On August 17, 2020, following a resolution of the General Assembly Meeting of the Company, the Company dismissed PwC Bağımsız Denetim ve Serbest Muhasebeci Mali Müşavirlik A.Ş. (“PwC”) and appointed GUNEY BAGIMSIZ DENETIM VE SERBEST MUHASEBECI MALI MUSAVIRLIK A.S. as its statutory independent auditor.

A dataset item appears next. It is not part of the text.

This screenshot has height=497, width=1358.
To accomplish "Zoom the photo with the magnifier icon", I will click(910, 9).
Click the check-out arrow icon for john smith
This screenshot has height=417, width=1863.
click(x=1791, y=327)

The Company changed its independent audit firm due to the local mandatory independent auditor rotation regulations.

 

The reports of PwC on the consolidated financial statements of the Company for the fiscal years ended December 31, 2018 and 2019 prepared in accordance with the International Financial Reporting Standards as issued by the International Accounting Standards Board did not contain any adverse opinion or disclaimer of opinion and were not qualified or modified as to uncertainty, audit scope or accounting principles.

 

PwC was reengaged to audit these consolidated financial statements as of and for the years ended December 31, 2018 and 2019 in accordance with PCAOB standards on February 15, 2021 and completed its PCAOB audit on March 17, 2021.

 

During the fiscal years ended December 31, 2018 and 2019 and the interim period through March 17, 2021, there were no disagreements with PwC on any matter of accounting principles or practices, financial statement disclosure, or auditing scope or procedure that, if not resolved to the satisfaction of PwC, would have caused it to make reference to the subject matter of the disagreements in connection with its report. During the fiscal years ended December 31, 2018 and 2019 and the subsequent period through March 17, 2021, there were no reportable events as described in Item 4(d) of Form F-1, except for the material weakness related to information technology general controls (see “Risk Factors—If we fail to implement and maintain an effective internal control over financial reporting, we may be unable to accurately report our results of operations, meet our reporting obligations or prevent fraud and investor confidence in our company and the market price of our ADSs may decline”).

 

The Company has requested that PwC furnish it with a letter addressed to the SEC stating whether or not it agrees with the above statements. A copy of such letter, dated [May 28], 2021, is filed as Exhibit 16.1 to this registration statement on Form F-1.

 

GUNEY BAGIMSIZ DENETIM VE SERBEST MUHASEBECI MALI MUSAVIRLIK A.S. has served as our independent auditor since 2020. During the two most recent fiscal years ended December 31, 2018 and 2019 prior to 2020, neither we nor anyone on our behalf consulted with GUNEY BAGIMSIZ DENETIM VE SERBEST MUHASEBECI MALI MUSAVIRLIK A.S. on the application of accounting principles to a specified transaction, either completed or proposed, or the type of audit opinion that might be rendered on our consolidated financial statements or any matter that was the subject of a disagreement, as described in Item 4(d) of Form F-1.